» **EXPLORE THE MATERIAL**:
1. In the news article on Winnie Madikizela-Mandela's death, who was the family spokesman who gave the statement?
2. From the news article on Winnie Madikizela-Mandela's death, write out the stretch from "She remained steadfast" through "first black president.".

[Opening PAGE EXCERPT section]

International

Winnie Madikizela-Mandela dies aged 81

Winnie Madikizela-Mandela, the South African anti-apartheid activist and former wife of Nelson Mandela, has died peacefully following a long illness, a family spokesman said.

“She died after a long illness, for which she had been in and out of hospital since the start of the year,” Victor Dlamini said in a statement. “She succumbed peacefully in the early hours of Monday afternoon surrounded by her family and loved ones.”

Hailed as mother of the “new” South Africa, Madikizela-Mandela’s legacy as an anti-apartheid heroine was undone when she was accused of being a ruthless ideologue prepared to sacrifice laws and lives in pursuit of revolution and redress.

Her uncompromising methods and refusal to forgive contrasted sharply with the reconciliation espoused by her husband as he worked to forge a stable, pluralistic democracy from the racial division and oppression of apartheid.

The contradiction contributed to ending their marriage and destroyed the esteem in which she was held by many South Africans, although the firebrand activist retained the support of radical black nationalists to the end.

In her twilight years, Madikizela-Mandela had frequent run-ins with authority that further undermined her reputation as a fighter against the white-minority regime that ran Africa’s most advanced economy from 1948 to 1994.

During her husband’s 27-year incarceration, Madikizela-Mandela campaigned tirelessly for his release and for the rights of black South Africans.

She remained steadfast and unbowed throughout, emerging to punch the air triumphantly in the clenched-fist salute of black power as she walked hand-in-hand with Mandela out of Cape Town’s Victor Vester prison on 11 February 1990.

For husband and wife, it was a crowning moment that led four years later to the end of centuries of white domination when Mandela became South Africa’s first black president.

[Closing PAGE EXCERPT section]
[Opening STORED DATA section]

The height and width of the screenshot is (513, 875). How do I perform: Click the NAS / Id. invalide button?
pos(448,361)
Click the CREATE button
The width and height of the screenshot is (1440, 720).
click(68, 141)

[Closing STORED DATA section]

» **SOLUTIONS PER TASK**:
1. Victor Dlamini

2.
She remained steadfast and unbowed throughout, emerging to punch the air triumphantly in the clenched-fist salute of black power as she walked hand-in-hand with Mandela out of Cape Town’s Victor Vester prison on 11 February 1990.

For husband and wife, it was a crowning moment that led four years later to the end of centuries of white domination when Mandela became South Africa’s first black president.